Gedanken von Giuseppe Nardi
Mit Blick auf den Krieg in der Ukraine sprechen die Staatsführungen und Kommentatoren viel von „westlichen Werten“ und „europäischen Werten“. In einem Teil der Bevölkerung löst das Zweifel und ein Unbehagen aus. Von welchen „Werten“ ist denn da die Rede? Wie glaubwürdig sind jene, die diese „Werte“ reklamieren, aber zugleich die eigene Bevölkerung seit über zwei Jahren einsperren, maßregeln und bevormunden – und neuerdings sogar nach dem Krieg rufen? Es gilt jedoch das Kind nicht mit dem Bad auszuschütten.

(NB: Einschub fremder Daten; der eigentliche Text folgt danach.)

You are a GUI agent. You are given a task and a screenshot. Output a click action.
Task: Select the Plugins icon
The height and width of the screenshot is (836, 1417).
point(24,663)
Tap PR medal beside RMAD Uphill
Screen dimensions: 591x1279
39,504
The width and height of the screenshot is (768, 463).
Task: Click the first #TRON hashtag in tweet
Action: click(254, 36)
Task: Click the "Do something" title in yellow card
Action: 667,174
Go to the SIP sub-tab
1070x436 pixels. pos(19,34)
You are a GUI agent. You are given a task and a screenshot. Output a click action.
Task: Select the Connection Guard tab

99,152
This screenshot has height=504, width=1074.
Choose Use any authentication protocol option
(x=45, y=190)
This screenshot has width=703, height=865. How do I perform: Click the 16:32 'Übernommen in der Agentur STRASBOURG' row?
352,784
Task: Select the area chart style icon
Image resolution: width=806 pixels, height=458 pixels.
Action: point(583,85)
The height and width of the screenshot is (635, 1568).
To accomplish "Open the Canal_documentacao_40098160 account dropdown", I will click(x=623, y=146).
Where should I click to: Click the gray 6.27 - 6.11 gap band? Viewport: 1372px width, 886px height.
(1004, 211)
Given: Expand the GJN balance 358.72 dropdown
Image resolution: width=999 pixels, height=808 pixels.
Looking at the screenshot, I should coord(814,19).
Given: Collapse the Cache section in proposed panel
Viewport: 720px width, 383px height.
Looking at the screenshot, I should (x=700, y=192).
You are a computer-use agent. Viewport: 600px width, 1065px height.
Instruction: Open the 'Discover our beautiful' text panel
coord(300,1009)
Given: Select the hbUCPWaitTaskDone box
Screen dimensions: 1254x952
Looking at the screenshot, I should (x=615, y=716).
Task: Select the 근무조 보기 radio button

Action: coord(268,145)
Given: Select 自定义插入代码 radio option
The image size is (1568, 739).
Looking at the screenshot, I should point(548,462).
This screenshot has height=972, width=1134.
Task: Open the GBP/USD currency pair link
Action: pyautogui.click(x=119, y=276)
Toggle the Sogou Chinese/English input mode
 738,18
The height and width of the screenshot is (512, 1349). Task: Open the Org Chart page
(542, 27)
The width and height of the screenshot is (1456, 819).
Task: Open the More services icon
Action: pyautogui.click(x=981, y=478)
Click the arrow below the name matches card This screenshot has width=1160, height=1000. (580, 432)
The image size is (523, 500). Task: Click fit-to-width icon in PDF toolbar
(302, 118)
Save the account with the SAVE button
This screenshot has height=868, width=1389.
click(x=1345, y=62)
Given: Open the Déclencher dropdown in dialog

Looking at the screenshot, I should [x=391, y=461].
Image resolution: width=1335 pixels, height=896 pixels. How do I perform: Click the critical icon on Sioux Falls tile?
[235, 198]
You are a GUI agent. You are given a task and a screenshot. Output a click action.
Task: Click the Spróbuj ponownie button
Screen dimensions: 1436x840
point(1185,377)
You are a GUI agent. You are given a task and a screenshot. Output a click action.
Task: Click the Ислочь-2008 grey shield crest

Die „westlichen Werte“, die es derzeit – zumindest verbal – um „jeden Preis“ zu verteidigen gelte, erweisen sich bei näherem Hinsehen als das genaue Gegenteil dessen, was sie vorgeben zu sein. Zunächst einmal ist in Erinnerung zu rufen, da das Wissen darum nicht mehr selbstverständlich ist, daß mit dem „Westen“ das gemeint ist, was noch vor einem halben Jahrhundert das Abendland genannt wurde. Andere Sprachen differenzieren nicht, im Deutschen ist das jedoch der Fall. Dadurch wird der damit verbundene Paradigmenwechsel verdeutlicht, der sich hinter dem Wortwechsel verbirgt, der sich in der zweiten Hälfte des 20. Jahrhundert durchsetzte. Der Westen und das Abendland sind nicht dasselbe, aus deutscher Perspektive schon gar nicht, da dem Westen der ebenfalls weitgehend in Vergessenheit geratene Begriff „Mitteleuropa“ gegenüberstand, vor allem aber sind sie nicht auf der Werteebene dasselbe.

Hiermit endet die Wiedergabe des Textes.